Si Bernie Sanders semble a priori avoir plus de points faibles que de points forts dans cette campagne, il serait dangereux de trop le sous-estimer. Il est en effet déjà arrivé que des candidats aux idées « extrêmes » créent la surprise lors de certaines primaires. On songe par exemple au libertarien Ron Paul qui avait réalisé des scores importants lors des primaires républicaines de 2012 dans certains états. S’il a très peu de chances de l’emporter, Bernie pourrait donc tout de même gêner l’ultra-favorite Hillary Clinton. D’autant plus que celle-ci possède un patrimoine considérable, a des liens avec Wall Street et doit faire face aux critiques sur les financements de la Clinton Foundation. Dans ce contexte, certains sympathisants démocrates partageant le constat selon lequel le système est perverti par les plus riches pourraient se détourner d’Hillary et accorder leur confiance à Bernie. Ne serait-ce qu’en guise de vote de protestation.
Bernie Sanders peut aussi mettre en avant son parcours politique exemplaire. A Burlington, son bilan en tant que maire est positif et il a acquis une réputation de député sérieux qui est toujours resté fidèle à ses idées. Ses adversaires pourront difficilement l’accuser de faire de la récupération politique.

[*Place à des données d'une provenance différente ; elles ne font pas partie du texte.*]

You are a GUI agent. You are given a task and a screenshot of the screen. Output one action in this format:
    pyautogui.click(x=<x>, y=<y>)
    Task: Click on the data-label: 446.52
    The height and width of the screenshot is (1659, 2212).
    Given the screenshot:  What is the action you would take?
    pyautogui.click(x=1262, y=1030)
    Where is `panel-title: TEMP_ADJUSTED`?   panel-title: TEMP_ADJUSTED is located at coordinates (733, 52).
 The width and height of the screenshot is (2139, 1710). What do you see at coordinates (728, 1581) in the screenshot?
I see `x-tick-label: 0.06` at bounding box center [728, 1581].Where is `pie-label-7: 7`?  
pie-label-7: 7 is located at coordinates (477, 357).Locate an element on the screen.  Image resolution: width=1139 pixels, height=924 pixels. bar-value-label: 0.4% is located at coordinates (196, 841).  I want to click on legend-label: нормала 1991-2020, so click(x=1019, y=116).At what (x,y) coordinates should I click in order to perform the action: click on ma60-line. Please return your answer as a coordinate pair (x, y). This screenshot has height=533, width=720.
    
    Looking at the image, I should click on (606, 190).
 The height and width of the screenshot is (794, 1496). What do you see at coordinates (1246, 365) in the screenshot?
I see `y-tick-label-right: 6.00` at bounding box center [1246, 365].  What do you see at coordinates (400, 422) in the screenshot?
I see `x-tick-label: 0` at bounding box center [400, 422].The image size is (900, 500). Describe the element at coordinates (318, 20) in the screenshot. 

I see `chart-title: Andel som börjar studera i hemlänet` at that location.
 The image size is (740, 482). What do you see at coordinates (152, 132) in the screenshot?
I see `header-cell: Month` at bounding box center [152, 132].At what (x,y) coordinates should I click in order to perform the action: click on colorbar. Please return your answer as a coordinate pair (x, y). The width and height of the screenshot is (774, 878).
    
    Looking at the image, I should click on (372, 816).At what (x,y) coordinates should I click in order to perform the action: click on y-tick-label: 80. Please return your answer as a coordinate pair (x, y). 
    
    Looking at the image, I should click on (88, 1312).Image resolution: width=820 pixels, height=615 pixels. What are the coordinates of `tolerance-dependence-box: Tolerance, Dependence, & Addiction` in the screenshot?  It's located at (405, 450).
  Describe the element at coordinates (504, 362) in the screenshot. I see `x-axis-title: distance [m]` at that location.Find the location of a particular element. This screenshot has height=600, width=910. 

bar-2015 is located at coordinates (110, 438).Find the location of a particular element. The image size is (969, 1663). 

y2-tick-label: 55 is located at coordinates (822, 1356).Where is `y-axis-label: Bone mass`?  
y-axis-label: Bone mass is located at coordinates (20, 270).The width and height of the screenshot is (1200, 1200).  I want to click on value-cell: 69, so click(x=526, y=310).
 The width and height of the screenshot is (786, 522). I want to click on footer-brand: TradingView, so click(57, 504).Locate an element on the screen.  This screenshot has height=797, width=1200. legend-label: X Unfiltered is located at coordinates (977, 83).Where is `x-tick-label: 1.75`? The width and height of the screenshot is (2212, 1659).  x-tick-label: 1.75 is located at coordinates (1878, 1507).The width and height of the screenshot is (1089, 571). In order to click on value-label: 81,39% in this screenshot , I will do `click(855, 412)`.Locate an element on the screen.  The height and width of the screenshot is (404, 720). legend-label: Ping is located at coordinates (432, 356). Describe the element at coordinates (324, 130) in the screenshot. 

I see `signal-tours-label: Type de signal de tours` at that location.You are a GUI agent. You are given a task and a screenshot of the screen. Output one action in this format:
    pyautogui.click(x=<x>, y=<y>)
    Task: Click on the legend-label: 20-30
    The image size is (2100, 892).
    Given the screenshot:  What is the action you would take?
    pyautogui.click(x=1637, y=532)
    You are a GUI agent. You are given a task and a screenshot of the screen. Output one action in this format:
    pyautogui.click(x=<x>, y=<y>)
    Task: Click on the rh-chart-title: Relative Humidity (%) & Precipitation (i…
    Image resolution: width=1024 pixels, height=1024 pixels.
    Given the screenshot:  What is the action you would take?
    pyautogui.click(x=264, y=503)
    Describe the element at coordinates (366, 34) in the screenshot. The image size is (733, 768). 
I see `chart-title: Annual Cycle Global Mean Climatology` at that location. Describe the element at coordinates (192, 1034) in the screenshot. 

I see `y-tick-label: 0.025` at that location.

Enfin, il s’est engagé à n’accepter que des petites donations de la part de particuliers pour financer sa campagne. Cela semble bien fonctionner jusqu’ici. Il aurait ainsi réussi à collecter 1,5 million de dollars en ligne dans les 24 heures suivant l’annonce de sa candidature. C’est mieux que Ted Cruz, Rand Paul ou Marco Rubio. Cette somme est parvenue de 35.000 donneurs différents qui ont donné en moyenne 43 dollars. Néanmoins, à long terme, Bernie Sanders risque bien de manquer de moyens.
CONCLUSION
Bernie Sanders axera avant tout sa campagne sur les inégalités économiques qui ont été son cheval de bataille tout au long de sa carrière politique. S’il a peu de chances de l’emporter, il aura le mérite de faire entendre des idées socialistes lors d’une campagne électorale américaine, ce qui n’est pas commun. Cela ne pourra que contribuer au débat d’idées au sein du Parti Démocrate.